### Recorded information
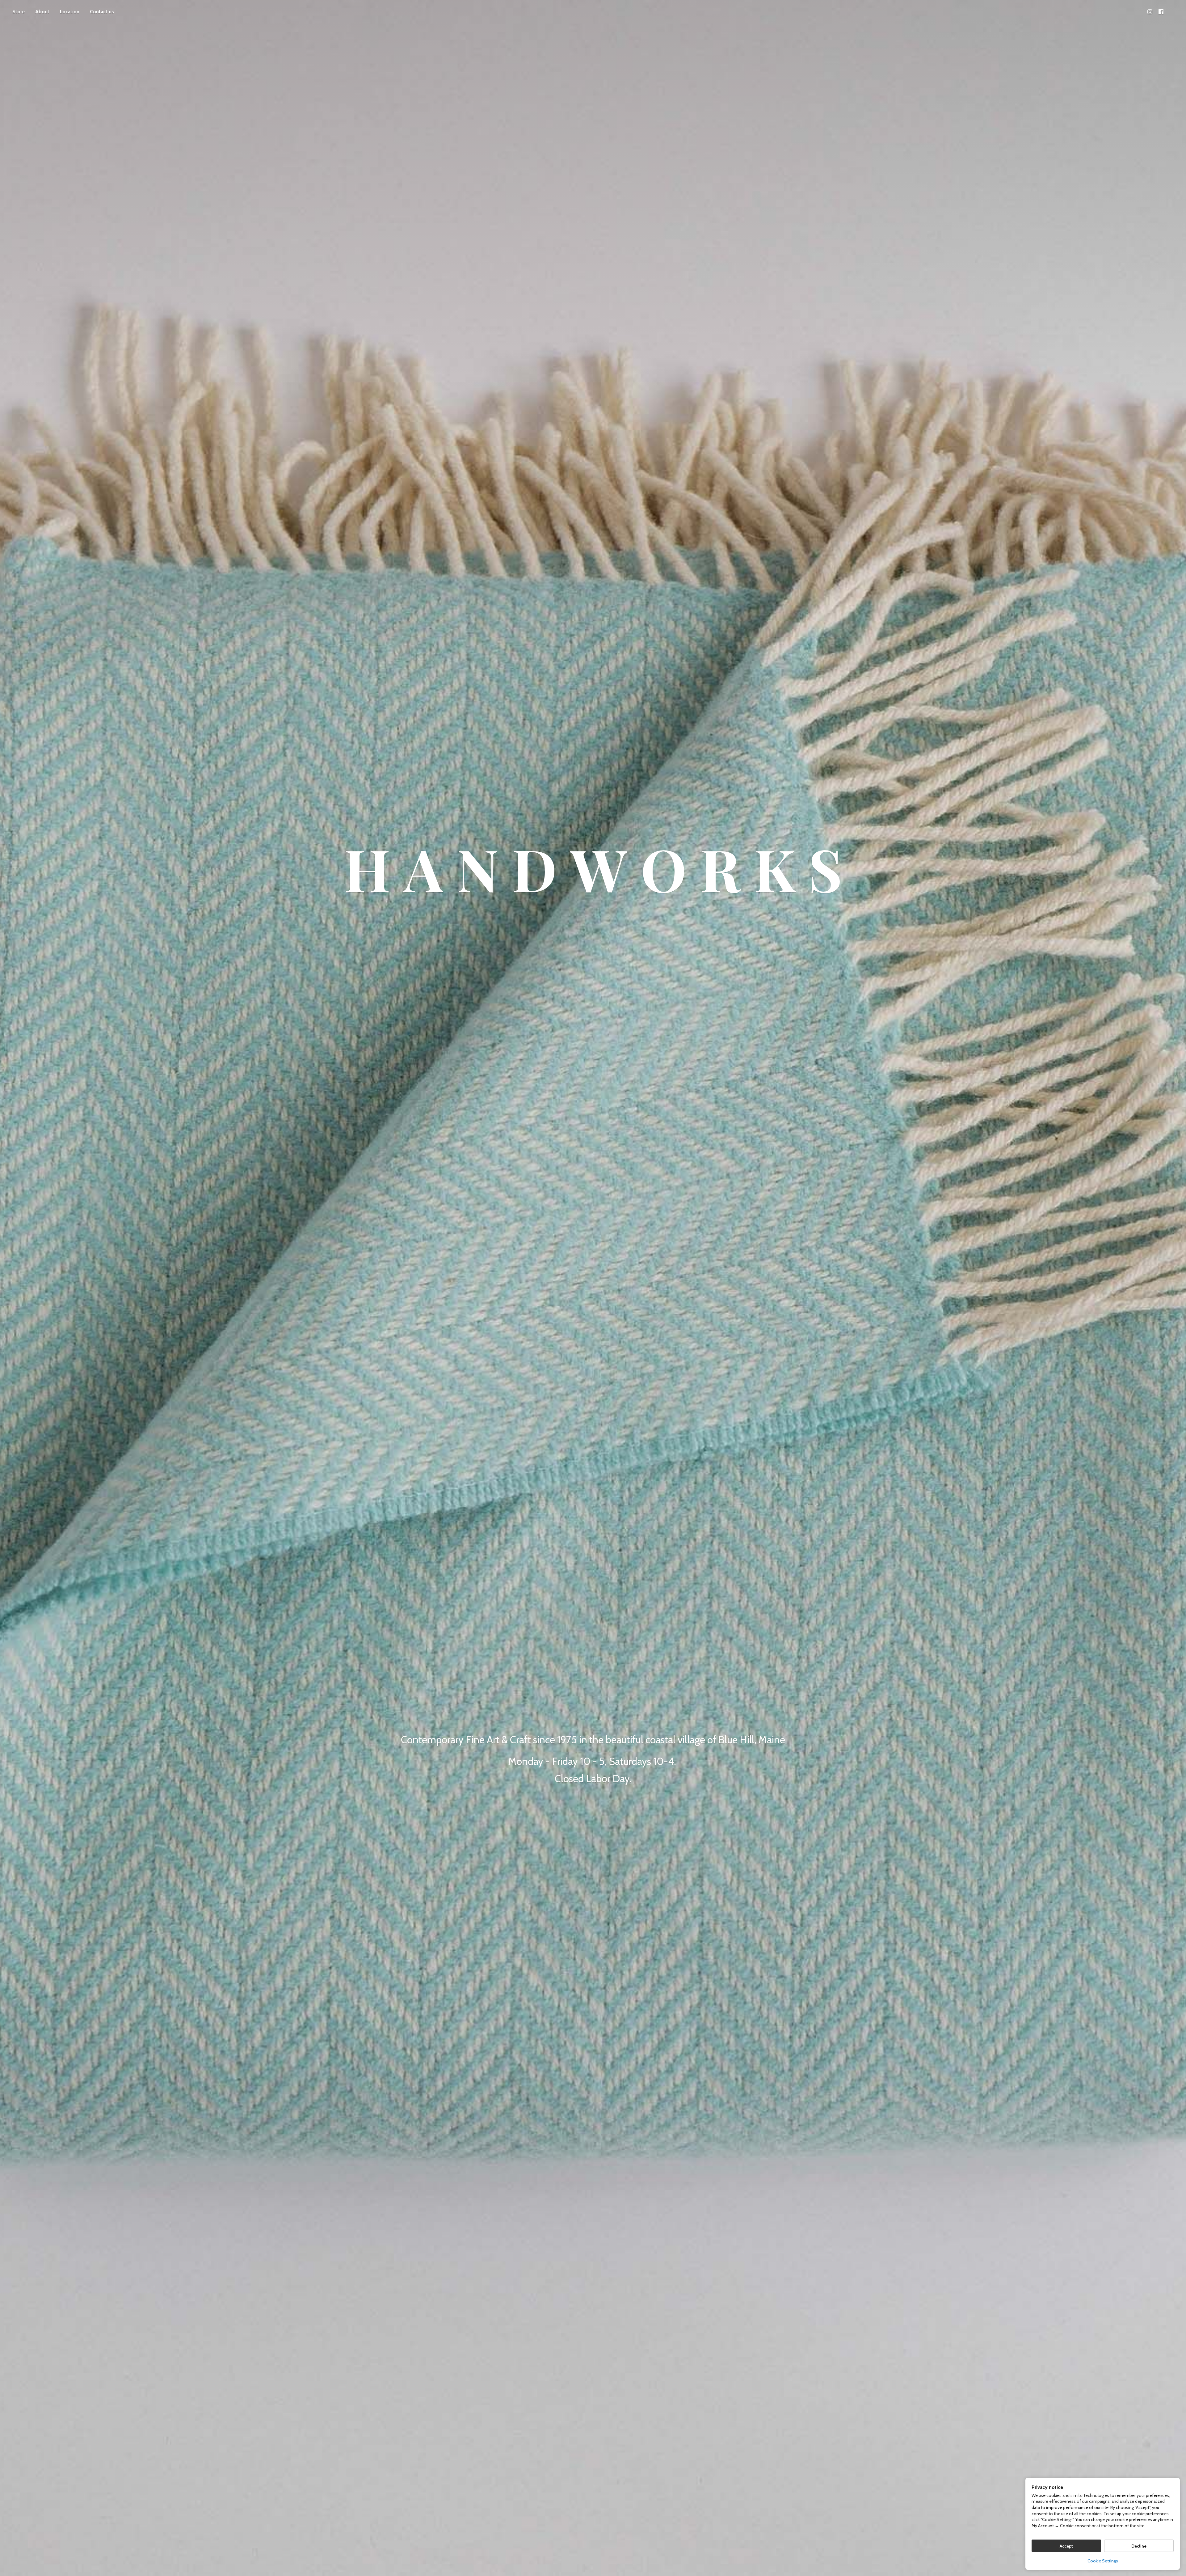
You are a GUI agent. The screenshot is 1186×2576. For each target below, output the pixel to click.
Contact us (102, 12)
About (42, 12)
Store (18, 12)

* * *

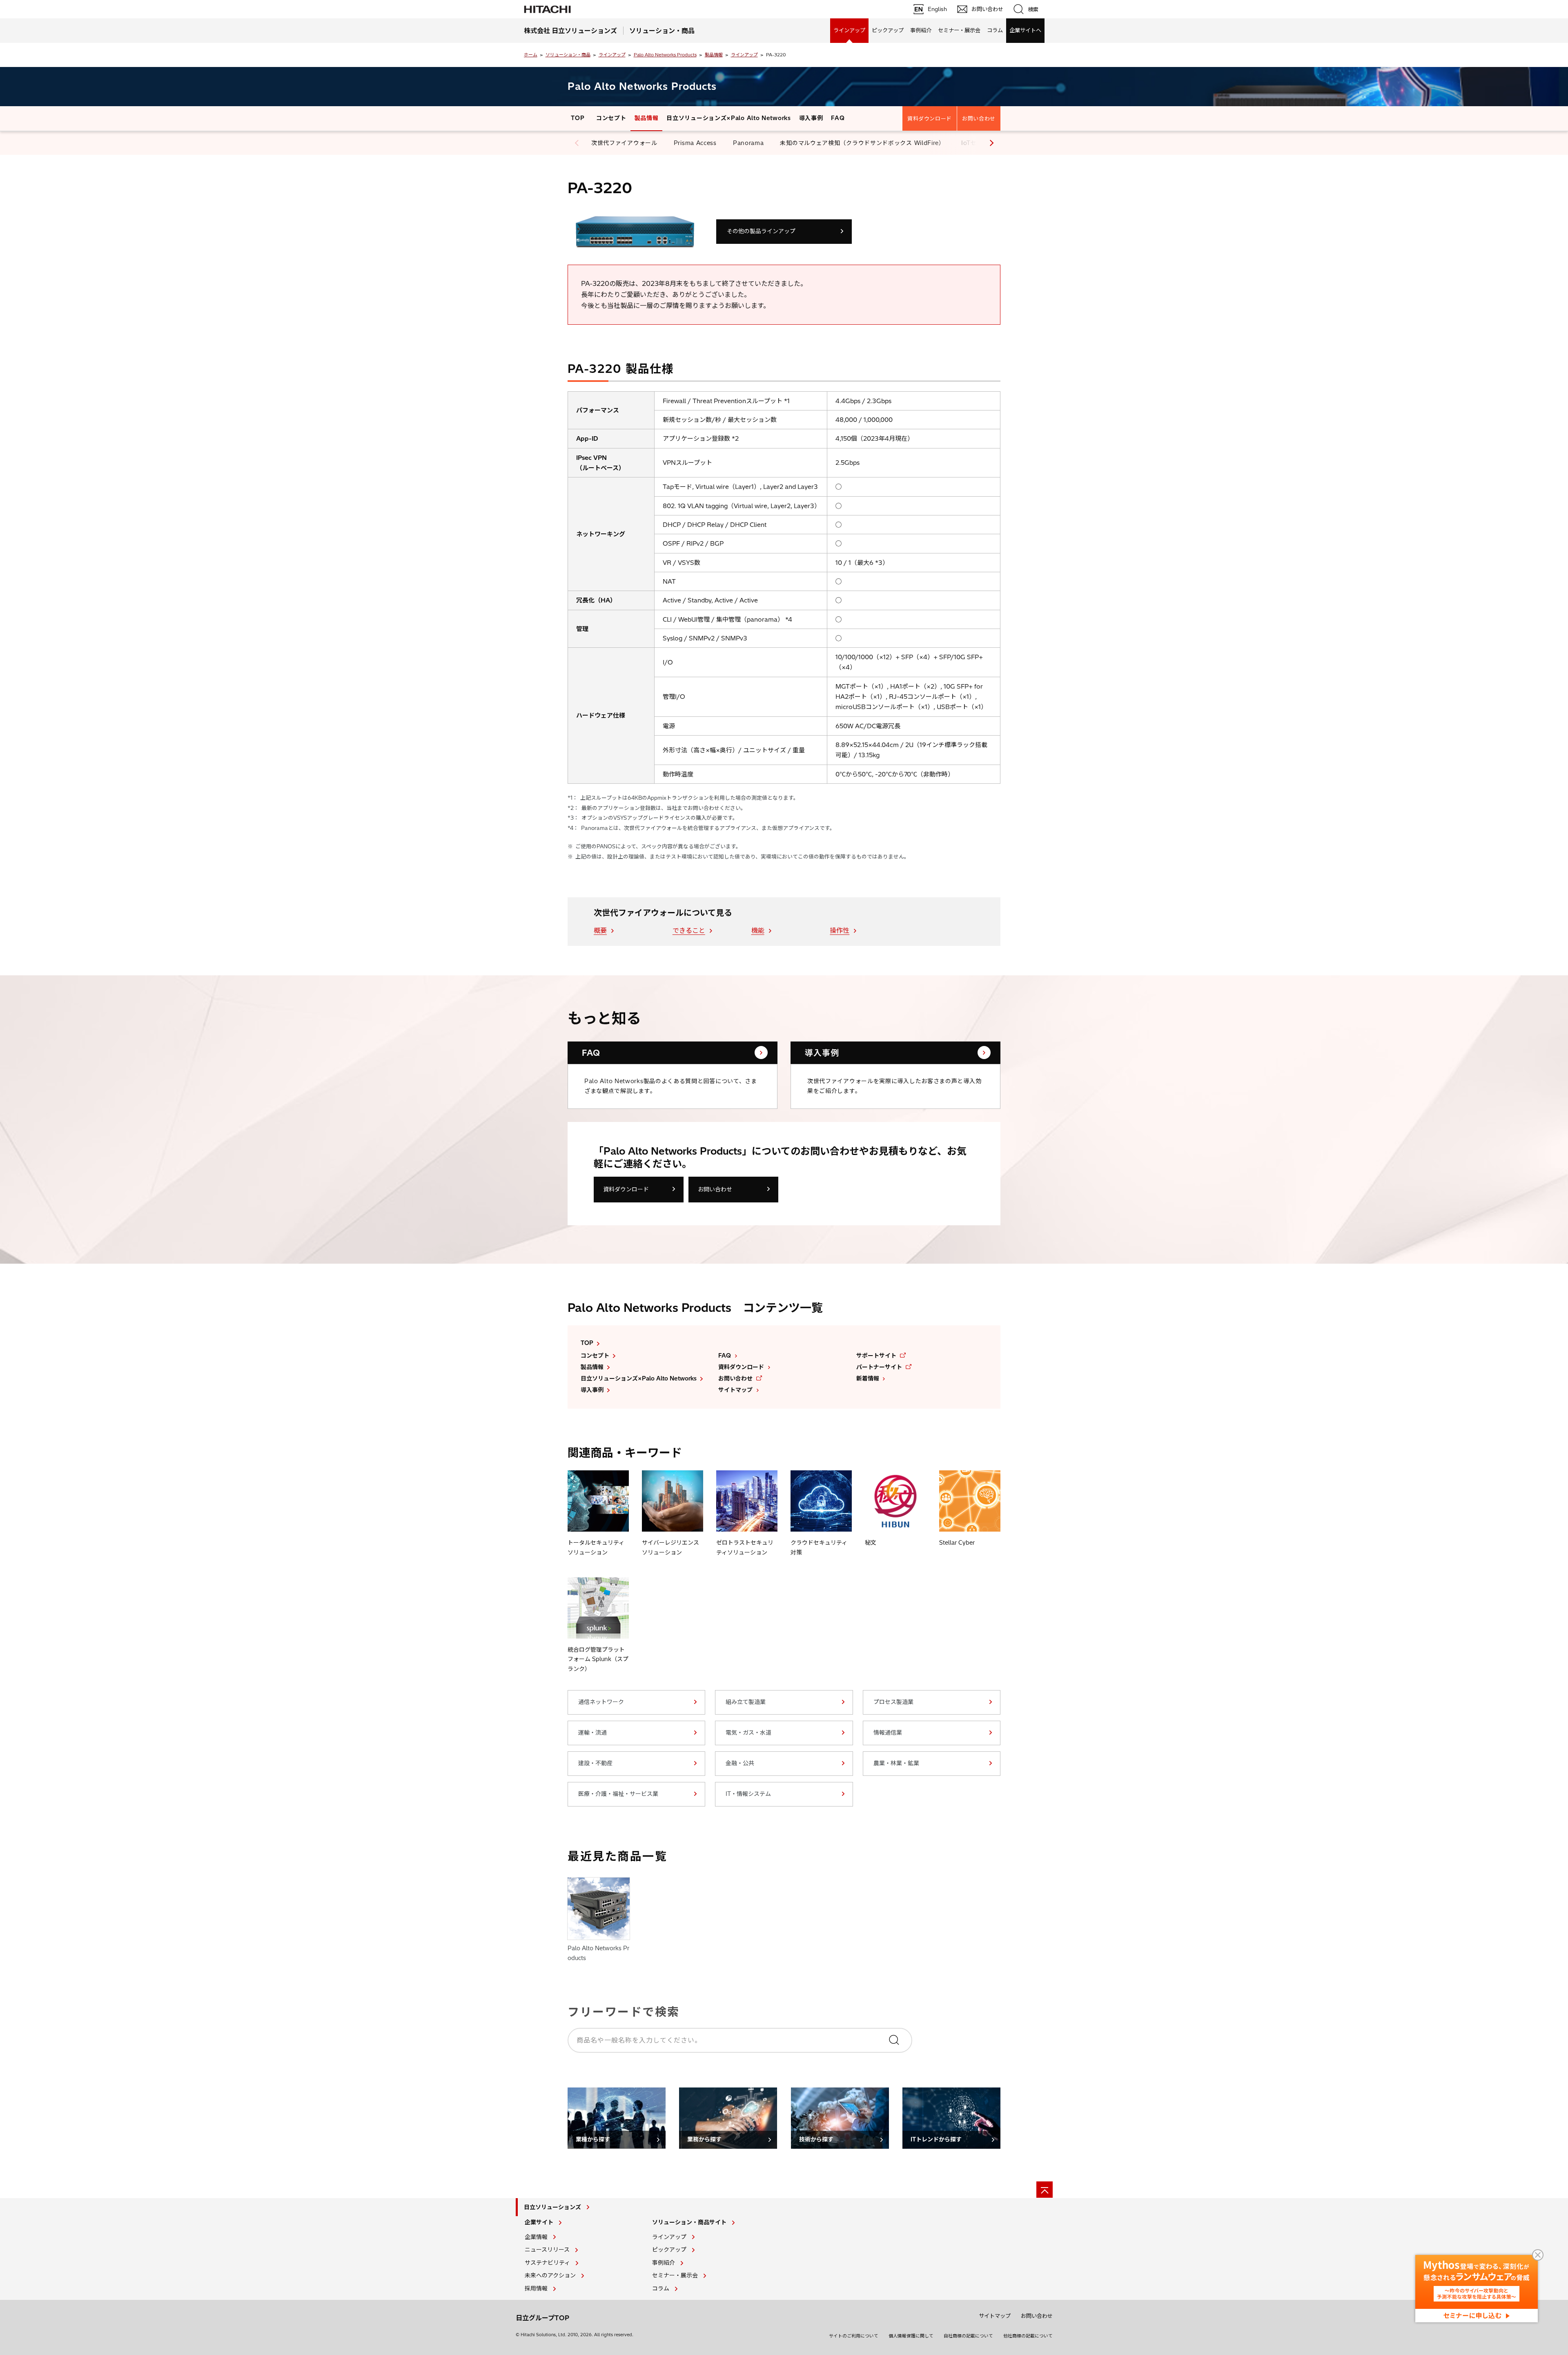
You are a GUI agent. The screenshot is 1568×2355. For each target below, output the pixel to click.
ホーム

### What the exercise asks
Would you retype exactly the lines above, from the line with "You are a GUI agent. The screenshot is 1186×2576." to the line with "Store (18, 12)", with both end lines kept and nothing more?

### Response box
You are a GUI agent. The screenshot is 1186×2576. For each target below, output the pixel to click.
Contact us (102, 12)
About (42, 12)
Store (18, 12)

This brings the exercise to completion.